TEXT SEGMENT =>
========================================================================

The ideadata
package utilizes the simple concept of get_*
functions, which is named after the table that you want to connect to in the warehouse in one line. Functions like [get_students] are useful because they lower your cognitive load ("What DB and schema do I pull students from and what's the SQL look like") and they ensure that anyone using this package (read: R&A) are always pulling the same data when they start an analysis, save any processing logic.
One big downside: they need to be created one at a time and so if a new set of tables is added to the data warehouse, there can a lag between when those tables are added and when there is a corresponding get_*
function in this package.
get_table()
To mitigate against the time Chris has to develop new get_*
functions and the ever evolving nature of data warehouse, ideadata
now has a new workhourse function: get_table()
.

========================================================================

INSTRUCTION 1 =>
According to the ideadata package description, what is the name of the new workhorse function?
INSTRUCTION 2 =>
Quote every one of the records below line by line, omitting the pictures.

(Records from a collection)
========================================================================

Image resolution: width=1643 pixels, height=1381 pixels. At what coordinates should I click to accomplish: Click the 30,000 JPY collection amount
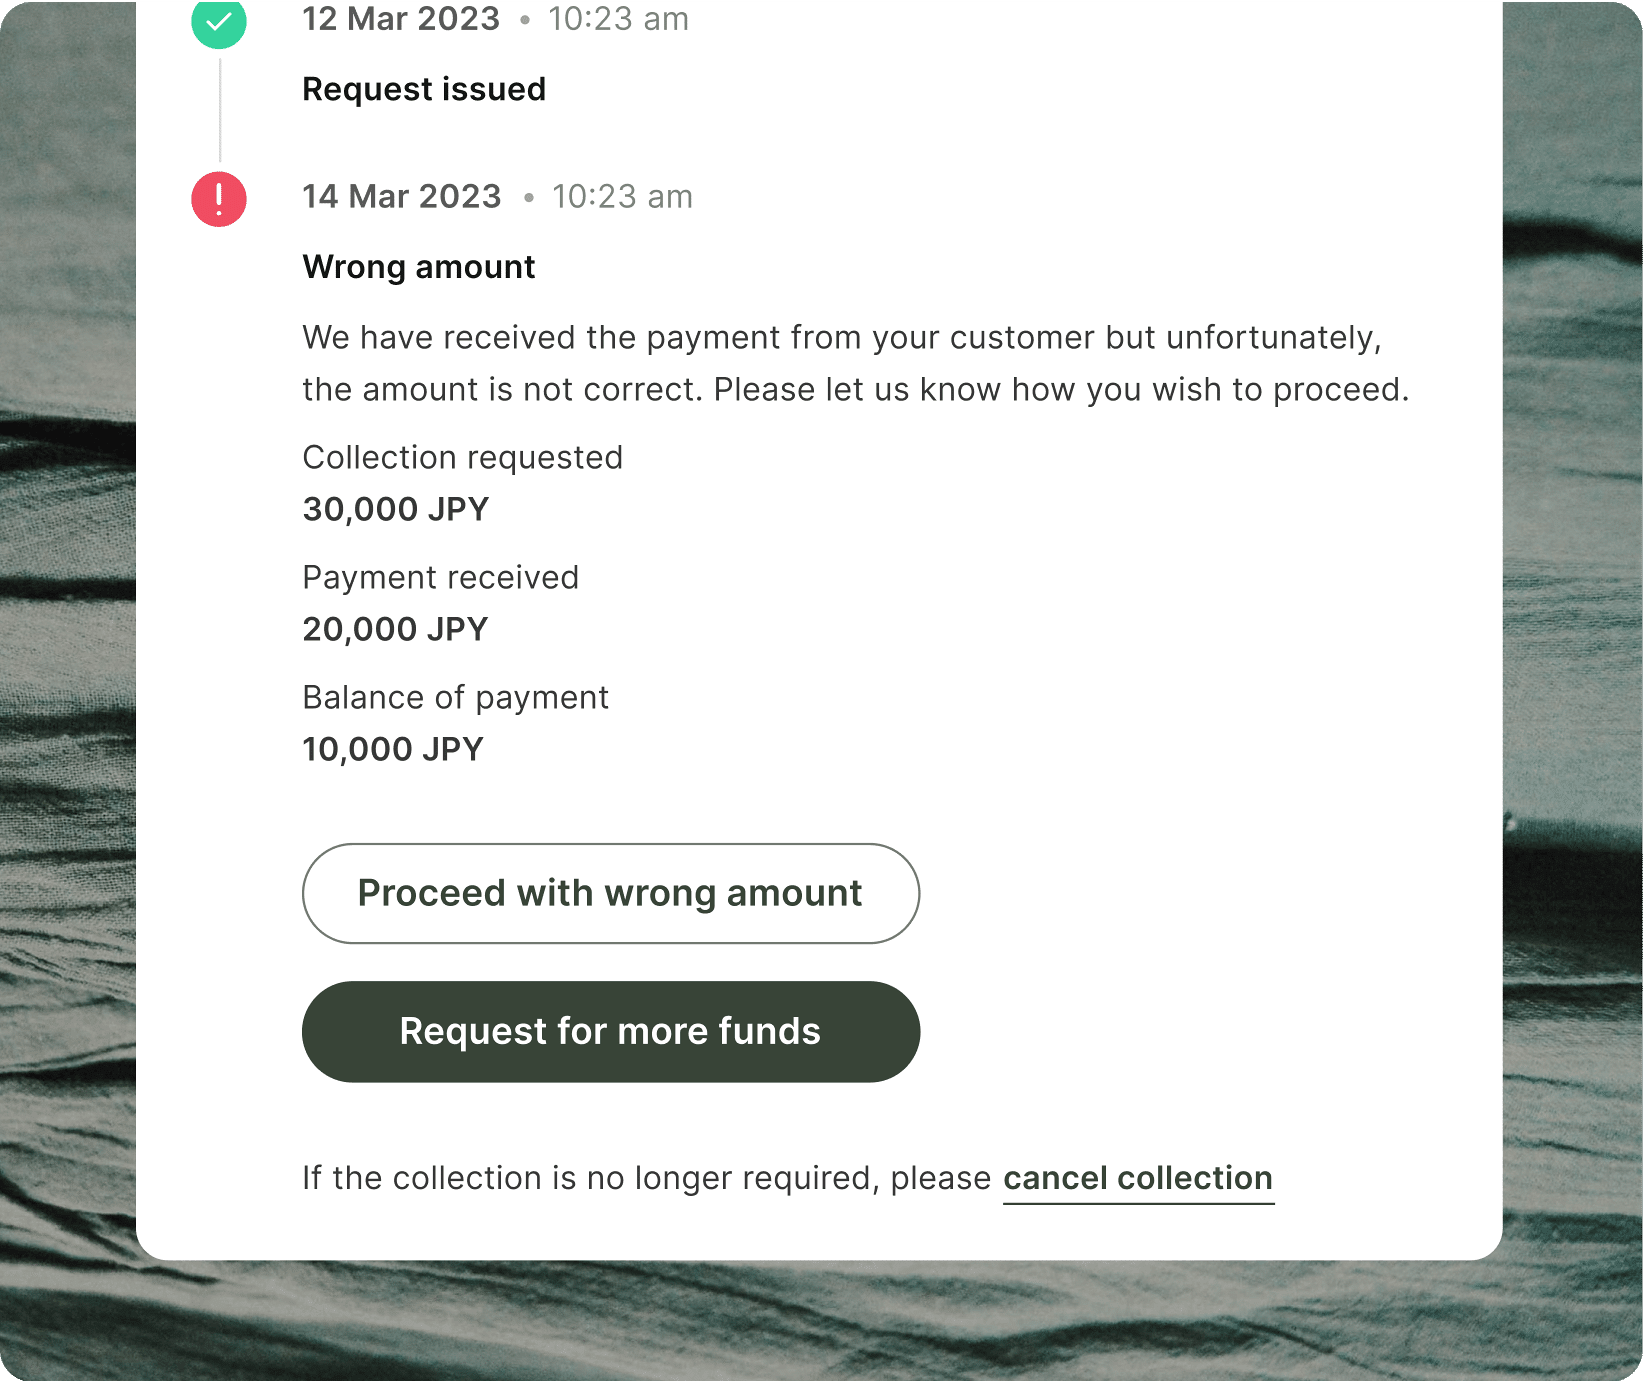tap(396, 509)
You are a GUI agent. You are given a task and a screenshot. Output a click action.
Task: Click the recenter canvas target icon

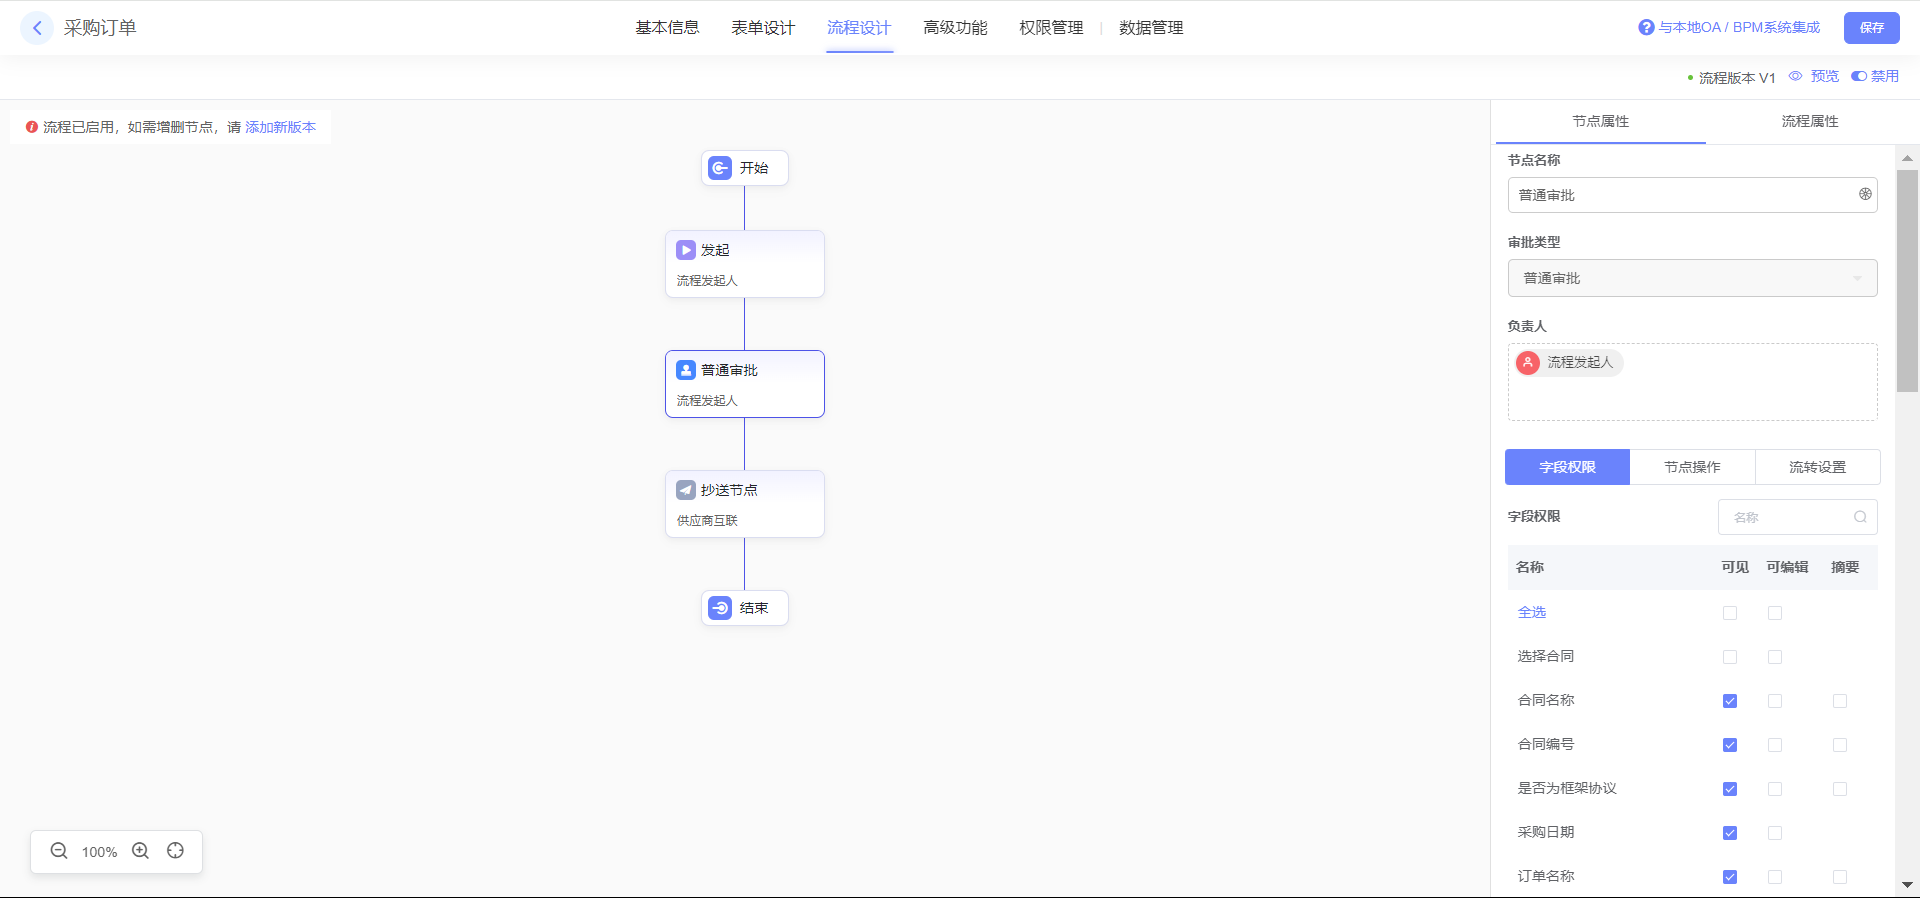coord(176,851)
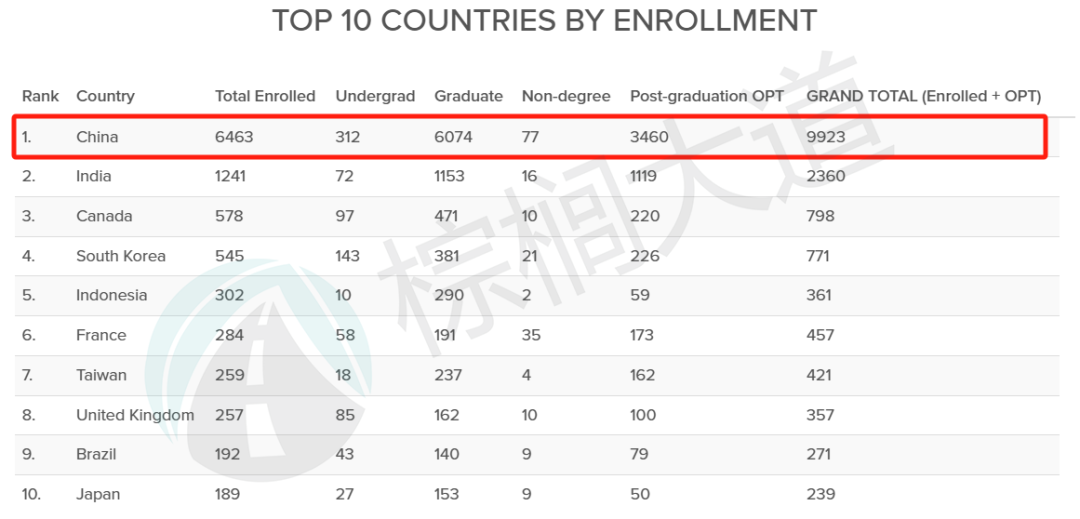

========================================================================

WRITTEN ANSWER 1 =>
get_table()

WRITTEN ANSWER 2 =>
Image resolution: width=1643 pixels, height=1381 pixels. At what coordinates should I click to accomplish: Click the 30,000 JPY collection amount
tap(396, 509)
You are a GUI agent. You are given a task and a screenshot. Output a click action.
Task: Click the recenter canvas target icon

coord(176,851)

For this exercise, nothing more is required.